Later, I was recognized for that potential benefit. Last December, I became a citizen.
1. Citizens have a right to enter at ports of entry, can refuse to hand over social media accounts, etc. Greencard holders are still at the discretion of border officials.
2. Citizens can wander the world and live abroad for however long they fancy and always be allowed to return to their country of citizenship when things go awry. Greencard holders can't do that.
3. Citizens get consular protection, greencard holders don't.
If you leave the country for more than 6 months, you need to seek prior approval, and you definitely can lose it. I was on Green Card and when I crossed the border, I was questioned by the customs officer as to why I didn't get my citizenship yet because it was 15 years I was on GC and the point of the GC wasn't to be literally permanent.

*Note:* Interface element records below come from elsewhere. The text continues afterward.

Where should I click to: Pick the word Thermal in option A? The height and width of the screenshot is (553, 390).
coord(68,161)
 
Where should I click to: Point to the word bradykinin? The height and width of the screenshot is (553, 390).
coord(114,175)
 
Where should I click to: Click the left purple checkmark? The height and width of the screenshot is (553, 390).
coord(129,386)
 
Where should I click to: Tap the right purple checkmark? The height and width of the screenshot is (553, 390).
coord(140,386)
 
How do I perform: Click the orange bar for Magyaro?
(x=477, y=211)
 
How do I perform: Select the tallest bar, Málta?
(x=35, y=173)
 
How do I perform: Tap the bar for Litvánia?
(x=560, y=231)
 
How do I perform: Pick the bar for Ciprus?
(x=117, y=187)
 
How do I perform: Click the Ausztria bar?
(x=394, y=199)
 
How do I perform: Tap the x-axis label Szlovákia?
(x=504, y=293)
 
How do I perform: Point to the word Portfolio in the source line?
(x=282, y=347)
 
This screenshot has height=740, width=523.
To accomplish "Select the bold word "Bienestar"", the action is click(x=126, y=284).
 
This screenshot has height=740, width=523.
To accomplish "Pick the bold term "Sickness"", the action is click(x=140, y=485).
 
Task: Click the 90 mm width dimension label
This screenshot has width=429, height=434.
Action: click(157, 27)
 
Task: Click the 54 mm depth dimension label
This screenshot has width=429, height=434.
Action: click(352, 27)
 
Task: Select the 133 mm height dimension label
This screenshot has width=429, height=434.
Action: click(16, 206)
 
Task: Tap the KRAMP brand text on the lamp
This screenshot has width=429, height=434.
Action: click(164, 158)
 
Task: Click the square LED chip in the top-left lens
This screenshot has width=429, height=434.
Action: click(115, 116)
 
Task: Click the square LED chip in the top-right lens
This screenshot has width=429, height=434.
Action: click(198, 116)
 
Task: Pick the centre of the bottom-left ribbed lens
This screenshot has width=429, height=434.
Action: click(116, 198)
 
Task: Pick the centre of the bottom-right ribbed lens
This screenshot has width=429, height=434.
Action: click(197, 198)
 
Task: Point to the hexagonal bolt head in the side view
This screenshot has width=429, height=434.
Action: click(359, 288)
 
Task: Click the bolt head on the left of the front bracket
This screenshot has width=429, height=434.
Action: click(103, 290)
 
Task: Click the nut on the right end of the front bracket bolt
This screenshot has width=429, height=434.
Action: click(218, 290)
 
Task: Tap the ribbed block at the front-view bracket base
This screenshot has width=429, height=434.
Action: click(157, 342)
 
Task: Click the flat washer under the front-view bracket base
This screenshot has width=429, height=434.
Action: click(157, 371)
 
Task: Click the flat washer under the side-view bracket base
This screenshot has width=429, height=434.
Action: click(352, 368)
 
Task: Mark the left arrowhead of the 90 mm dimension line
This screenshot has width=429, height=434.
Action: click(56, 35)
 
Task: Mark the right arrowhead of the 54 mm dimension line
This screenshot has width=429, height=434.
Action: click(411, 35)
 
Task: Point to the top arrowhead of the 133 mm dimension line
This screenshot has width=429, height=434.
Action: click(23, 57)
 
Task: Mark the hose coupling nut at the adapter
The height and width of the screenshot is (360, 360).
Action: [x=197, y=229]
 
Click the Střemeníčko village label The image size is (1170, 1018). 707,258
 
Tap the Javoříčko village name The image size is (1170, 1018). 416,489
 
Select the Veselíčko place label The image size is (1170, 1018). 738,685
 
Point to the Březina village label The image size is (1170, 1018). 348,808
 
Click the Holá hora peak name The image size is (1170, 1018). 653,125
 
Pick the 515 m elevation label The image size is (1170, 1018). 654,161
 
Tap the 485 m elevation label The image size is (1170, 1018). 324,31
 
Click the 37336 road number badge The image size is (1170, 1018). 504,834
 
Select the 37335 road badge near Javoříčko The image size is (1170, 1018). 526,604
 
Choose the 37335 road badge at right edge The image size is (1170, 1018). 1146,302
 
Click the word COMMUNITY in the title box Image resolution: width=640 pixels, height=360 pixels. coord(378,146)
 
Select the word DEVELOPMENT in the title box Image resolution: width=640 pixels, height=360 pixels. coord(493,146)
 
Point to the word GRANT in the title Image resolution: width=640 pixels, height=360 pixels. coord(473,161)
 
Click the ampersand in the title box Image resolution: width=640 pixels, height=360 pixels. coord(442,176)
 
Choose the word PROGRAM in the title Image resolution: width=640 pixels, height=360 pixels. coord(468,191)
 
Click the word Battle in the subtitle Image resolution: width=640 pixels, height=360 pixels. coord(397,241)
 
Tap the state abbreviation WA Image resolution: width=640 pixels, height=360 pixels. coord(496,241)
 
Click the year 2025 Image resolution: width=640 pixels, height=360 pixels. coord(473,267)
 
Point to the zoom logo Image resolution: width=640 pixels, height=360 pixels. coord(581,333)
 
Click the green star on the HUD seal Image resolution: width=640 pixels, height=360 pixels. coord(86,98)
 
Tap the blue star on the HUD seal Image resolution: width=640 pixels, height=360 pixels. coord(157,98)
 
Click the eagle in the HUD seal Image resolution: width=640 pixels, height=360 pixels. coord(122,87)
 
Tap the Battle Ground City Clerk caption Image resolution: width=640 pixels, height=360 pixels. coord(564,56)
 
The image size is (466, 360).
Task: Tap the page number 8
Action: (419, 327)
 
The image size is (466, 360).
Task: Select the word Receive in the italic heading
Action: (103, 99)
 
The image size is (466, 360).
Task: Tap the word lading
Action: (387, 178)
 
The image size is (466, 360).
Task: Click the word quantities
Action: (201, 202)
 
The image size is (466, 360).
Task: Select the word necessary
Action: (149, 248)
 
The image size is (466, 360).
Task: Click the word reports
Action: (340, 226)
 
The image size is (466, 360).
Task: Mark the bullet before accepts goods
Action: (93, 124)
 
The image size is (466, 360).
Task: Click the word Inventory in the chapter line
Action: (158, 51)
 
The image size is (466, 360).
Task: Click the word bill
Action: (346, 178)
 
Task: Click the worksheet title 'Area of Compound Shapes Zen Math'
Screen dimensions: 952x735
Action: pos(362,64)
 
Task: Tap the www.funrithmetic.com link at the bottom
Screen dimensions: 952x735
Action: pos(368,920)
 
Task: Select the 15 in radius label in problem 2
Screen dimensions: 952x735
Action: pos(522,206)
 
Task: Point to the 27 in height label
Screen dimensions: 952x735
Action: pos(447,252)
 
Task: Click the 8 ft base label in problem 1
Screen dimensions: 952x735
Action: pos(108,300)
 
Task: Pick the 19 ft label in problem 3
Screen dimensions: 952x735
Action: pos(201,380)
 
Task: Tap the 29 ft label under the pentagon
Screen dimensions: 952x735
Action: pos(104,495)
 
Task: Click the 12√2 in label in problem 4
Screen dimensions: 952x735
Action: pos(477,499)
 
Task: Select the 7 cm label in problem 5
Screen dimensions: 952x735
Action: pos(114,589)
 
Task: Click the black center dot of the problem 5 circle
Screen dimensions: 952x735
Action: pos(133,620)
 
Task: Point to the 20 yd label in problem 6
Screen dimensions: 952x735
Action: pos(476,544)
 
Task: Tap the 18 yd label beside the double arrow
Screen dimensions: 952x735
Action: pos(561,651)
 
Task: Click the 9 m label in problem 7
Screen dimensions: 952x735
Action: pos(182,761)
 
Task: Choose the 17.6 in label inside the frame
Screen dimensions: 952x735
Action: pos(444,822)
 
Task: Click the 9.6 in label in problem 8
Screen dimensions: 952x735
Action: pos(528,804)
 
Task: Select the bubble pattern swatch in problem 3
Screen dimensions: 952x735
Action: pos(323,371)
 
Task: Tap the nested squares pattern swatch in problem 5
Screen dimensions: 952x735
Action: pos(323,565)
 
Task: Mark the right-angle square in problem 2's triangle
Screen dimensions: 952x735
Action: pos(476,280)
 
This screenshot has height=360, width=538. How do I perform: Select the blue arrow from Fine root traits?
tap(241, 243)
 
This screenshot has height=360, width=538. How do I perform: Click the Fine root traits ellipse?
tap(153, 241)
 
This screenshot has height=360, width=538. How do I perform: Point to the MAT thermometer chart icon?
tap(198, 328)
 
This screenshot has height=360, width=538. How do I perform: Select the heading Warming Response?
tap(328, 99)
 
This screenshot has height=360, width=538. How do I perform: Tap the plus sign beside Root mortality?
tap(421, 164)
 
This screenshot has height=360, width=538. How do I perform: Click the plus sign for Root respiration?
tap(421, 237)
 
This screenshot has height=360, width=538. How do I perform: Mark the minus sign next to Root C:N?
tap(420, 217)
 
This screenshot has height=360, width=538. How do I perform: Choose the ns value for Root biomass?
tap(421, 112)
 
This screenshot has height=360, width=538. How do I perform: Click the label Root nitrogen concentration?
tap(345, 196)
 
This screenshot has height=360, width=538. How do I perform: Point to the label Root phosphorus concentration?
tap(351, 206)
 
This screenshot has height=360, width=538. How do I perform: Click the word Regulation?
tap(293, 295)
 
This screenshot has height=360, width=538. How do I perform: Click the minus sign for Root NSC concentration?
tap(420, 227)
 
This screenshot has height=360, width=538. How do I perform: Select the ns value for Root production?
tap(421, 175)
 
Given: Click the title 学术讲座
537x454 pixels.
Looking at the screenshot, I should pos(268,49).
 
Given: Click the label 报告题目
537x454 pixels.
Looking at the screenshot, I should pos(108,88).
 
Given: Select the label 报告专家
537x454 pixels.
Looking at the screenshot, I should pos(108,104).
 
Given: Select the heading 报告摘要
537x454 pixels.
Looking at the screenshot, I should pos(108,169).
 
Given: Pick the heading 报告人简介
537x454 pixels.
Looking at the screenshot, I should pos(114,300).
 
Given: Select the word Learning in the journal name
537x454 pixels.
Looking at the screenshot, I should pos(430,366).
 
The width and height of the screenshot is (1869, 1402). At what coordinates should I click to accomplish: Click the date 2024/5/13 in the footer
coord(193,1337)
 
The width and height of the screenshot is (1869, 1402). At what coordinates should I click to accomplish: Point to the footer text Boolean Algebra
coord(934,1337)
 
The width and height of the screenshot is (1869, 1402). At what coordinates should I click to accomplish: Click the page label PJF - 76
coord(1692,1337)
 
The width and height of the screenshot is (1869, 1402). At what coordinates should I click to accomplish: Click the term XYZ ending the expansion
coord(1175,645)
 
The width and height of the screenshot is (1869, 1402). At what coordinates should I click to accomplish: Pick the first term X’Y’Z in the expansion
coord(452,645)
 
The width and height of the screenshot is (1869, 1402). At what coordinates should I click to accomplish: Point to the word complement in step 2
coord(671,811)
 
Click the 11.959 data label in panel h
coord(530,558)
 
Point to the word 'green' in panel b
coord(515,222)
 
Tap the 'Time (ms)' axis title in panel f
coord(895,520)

I quickly got my citizenship after that just in case the same thing happened again.
If you get arrested for a major crime, you can lose your GC but you can only lose your citizenship if you lied or committed fraud at the time of your application, or if you committed treason against the government.
Didn't know that.
>If you leave the country for more than 6 months, you need to seek prior approval, and you definitely can lose it.
Doesn't seem unreasonable to me.
>If you get arrested for a major crime, you can lose your GC but you can only lose your citizenship if you lied or committed fraud at the time of your application, or if you committed treason against the government.
That sounds eminently reasonable to me.
Framing it that way is backwards and anti-democratic. Democratic citizenship is something the government "owes" you because it is imposing control on your life. It is not some kind of magnanimous gift of club membership, you already deserved to have a say in what's being done to you.
That's why most Americans (and their children) have never once been required to "prove" that they are "beneficial", and it's why people the government is controlling in jails are still citizens rather than objects.